Commentary

Rescuing Reno the 80 Year Old Lobster From the Desert

Thursday, 07 May, 2009

Commentary by Captain Paul Watson 

As fortune would have it, an opportunity fell into my hands yesterday to celebrate the passage of the European Bill to Ban Seal Products.

The Canadian sealers are always harping on about why we only protect the cute and the pretty animals. They conveniently ignore our campaigns to protect sharks, cod, sea cucumbers and, well, lobsters. They tend to see what they want to see to fit into their propaganda of what a baby seal protector should be in their eyes.

And so yesterday, I received a message on MySpace from a kind woman who directed my attention to an 80-year-old lobster being held on death row in a tank at Butcher Boy Meat and Deli in Reno, Nevada of all places.

Apparently this 12-pound lobster was in a shipment of normal size lobsters received by the Deli and stood out from the crowd.

And I thought well, here's a chance to return a gift to the sea in appreciation for the incredible victory over the horrific Canadian seal slaughter by the passage of the Bill by the European Union to ban seal products.

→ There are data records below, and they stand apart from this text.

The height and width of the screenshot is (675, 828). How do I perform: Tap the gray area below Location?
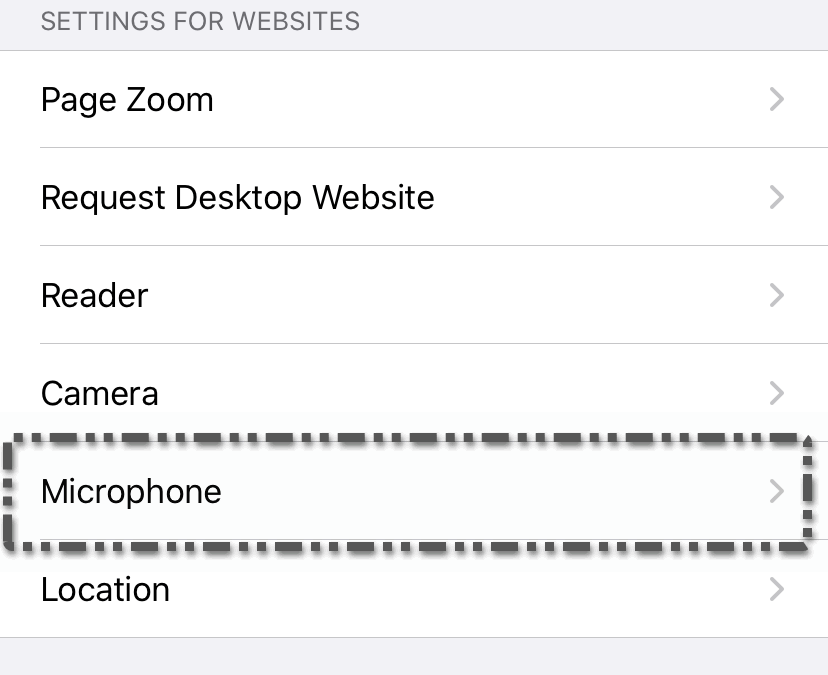414,657
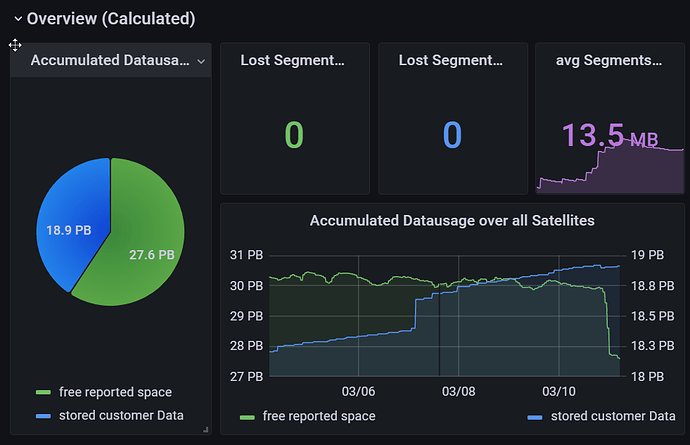This screenshot has width=690, height=445.
Task: Click resize handle at pie panel corner
Action: click(x=206, y=429)
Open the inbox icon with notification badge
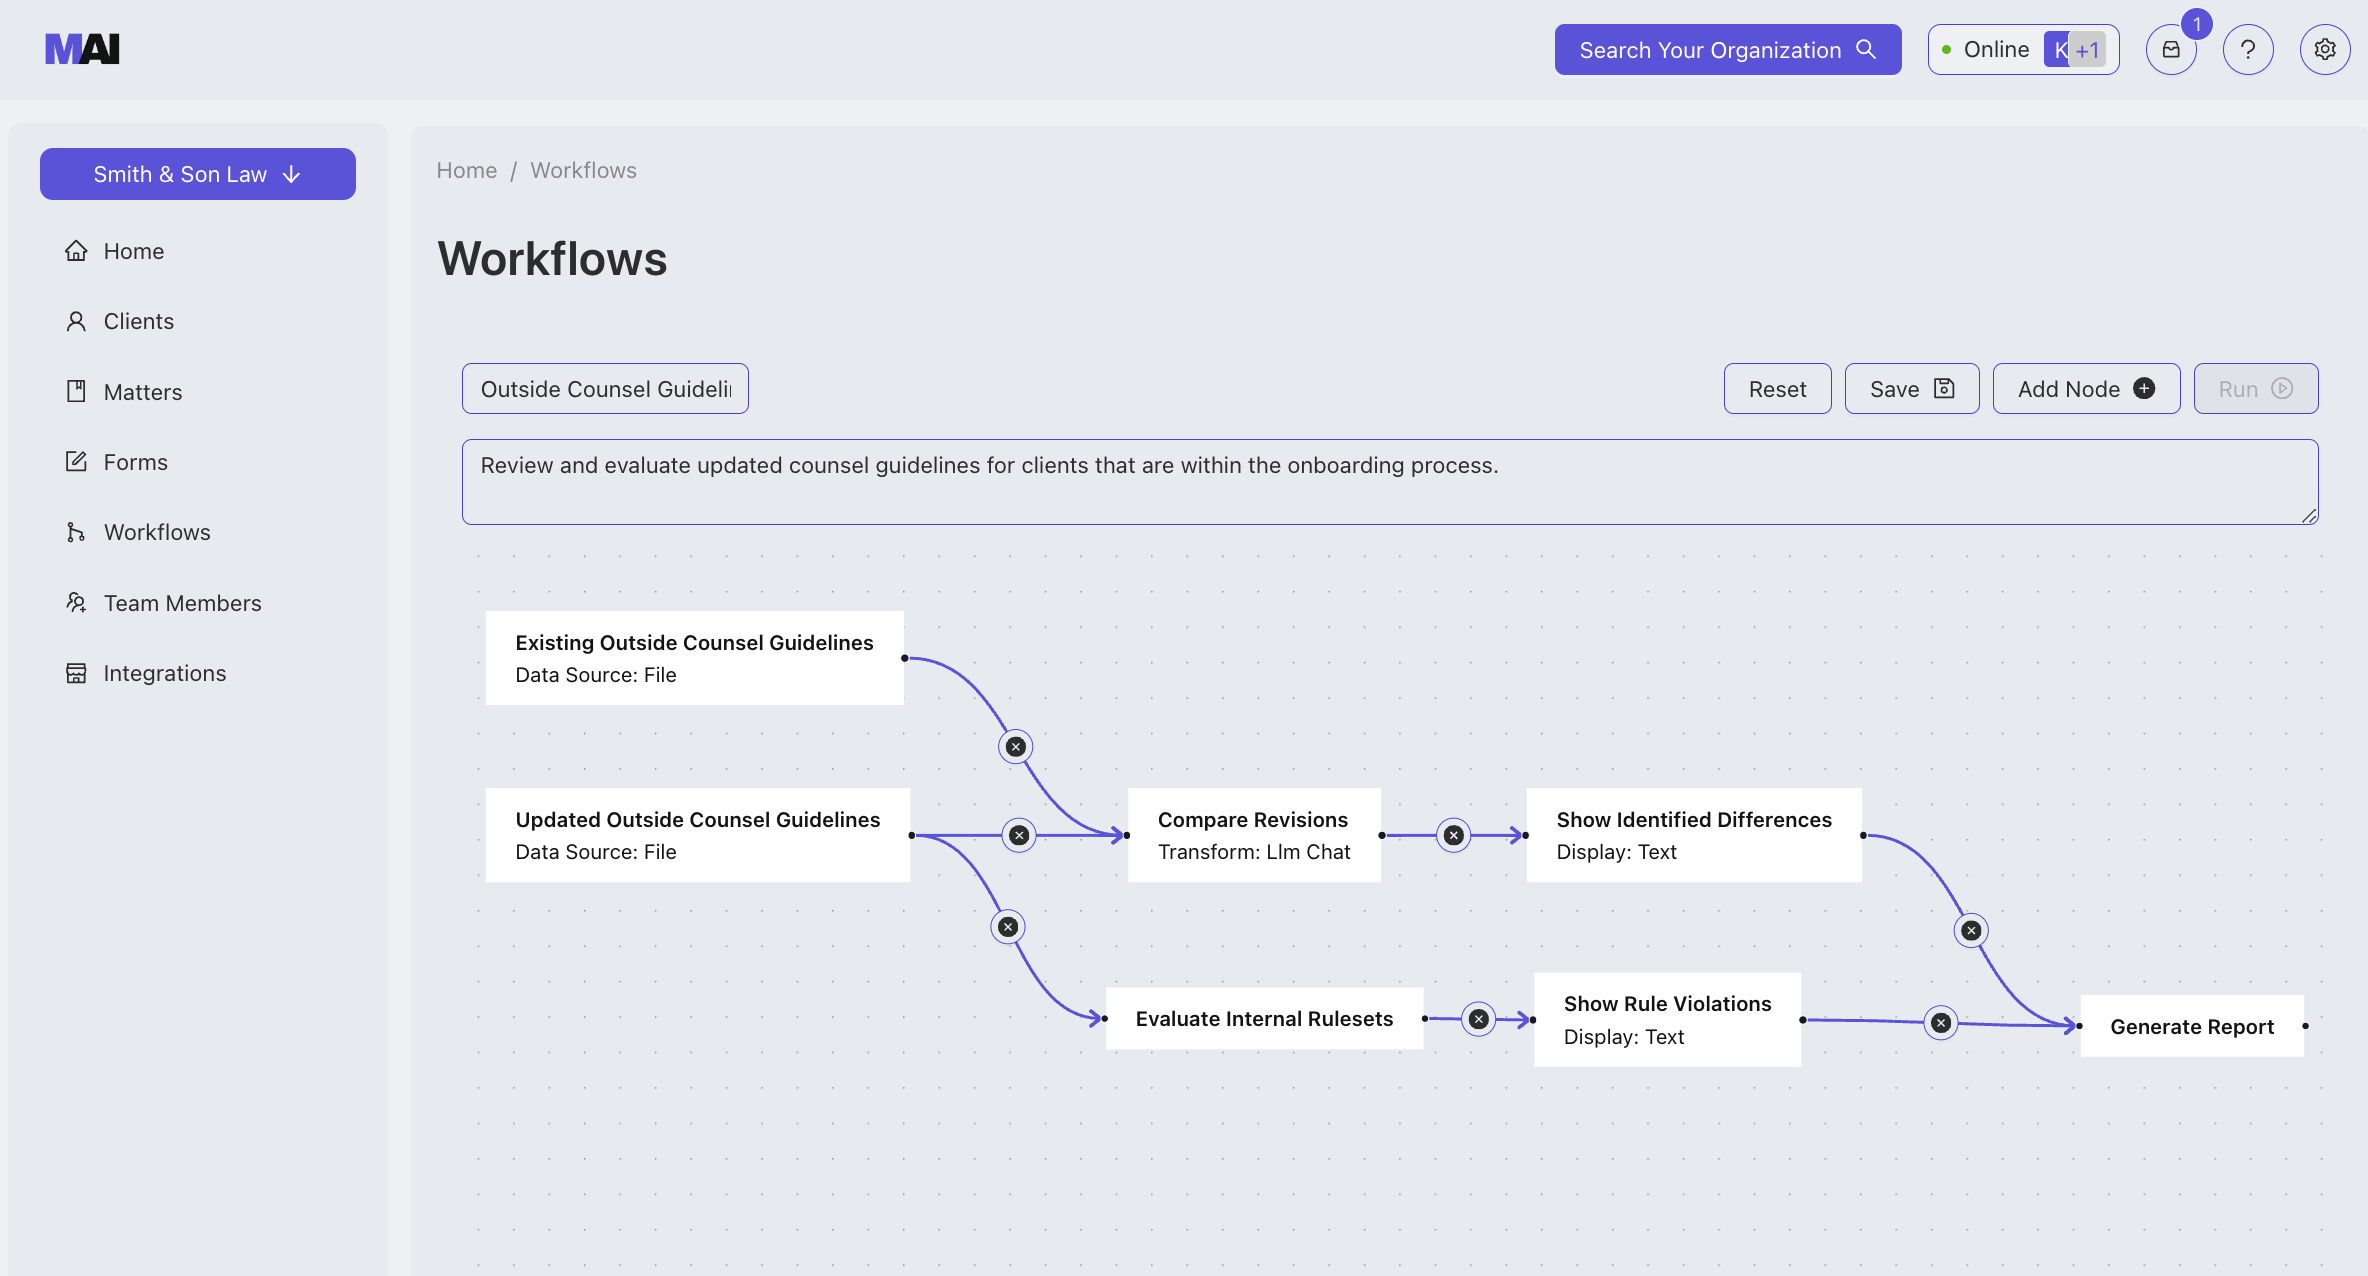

And what better way to do it than to rescue an animal that the sealers consider ugly and who they believe we don't care about because they think it's ugly.

 

I don't think they are ugly. In fact, I happen to think that they are ruggedly good looking.

Lobsters and I go a long way back. I was raised in the lobster fishing town of St. Andrews By the Sea on the shores of the Passamaquoddy Bay in the Canadian Province of New Brunswick. I actually had two pet lobsters when I was a kid, who I named them Flounderface and Bugeye. I had them for a few weeks and eventually let them go when my father made threats about dropping them in the cooking pot.

I admit to eating lobsters as a kid. You could always tell the poor kids in my town. We were the ones who took the lobster sandwiches to school on homemade bread desperately trying to trade them, without much luck for exotic baloney on Wonder bread. I haven't eaten a lobster for decades and regret those that I did, so this release is also my way of repenting for the culinary sins of my childhood.

I watched the steady decline of these fascinating creatures that can live up to a century and half. It's rare to find any elders these days. Most lobsters barely reach the age of sexual maturity around seven years of age before being captured in a trap and tossed into a pot to be boiled alive.

Imagine living 80 years in the ocean just to end up in some Casino buffet in Reno, Nevada as status food for people in the desert.

I knew as soon as I heard about it that I had to get this guy out of the tank and back to Maine where he came from.

So I bought him yesterday and not with Sea Shepherd money sent to save whales. No, I bought him myself. He wasn't cheap at $23 per pound and at 12 pounds that was $277.

It's not going to be cheap to fly to Reno to get him and to ship him as fast as possible by Fed Ex to Maine where he will be released, hopefully into a marine sanctuary and hopefully far away from the minefield of lobster traps that can make life for a lobster in Maine very short.

But I figured this guy must be pretty damn smart to have avoided the traps for 80 years and he fell into the last one by just sheer bad luck. I'm hoping he won't make that mistake again.

(If anyone wants to help adopt Reno the Lobster - send a donation to Sea Shepherd at P.O. Box 2616, Friday Harbor, WA, 98250.) I'll send you a certificate of adoption for Reno the Rescued Nevada Lobster. And your money won't actually go to repay me for buying Reno, that's my donation but I will put it towards our campaign to save that other unattractive (to some) sea-animal - the shark. So adopt Reno and help save sharks and your donation will be tax deductible.

Today I'm off to Reno, Nevada and I'll keep you all posted on the Rescue of Reno from a boiling death in the desert of Nevada and his excellent adventure back home to Maine.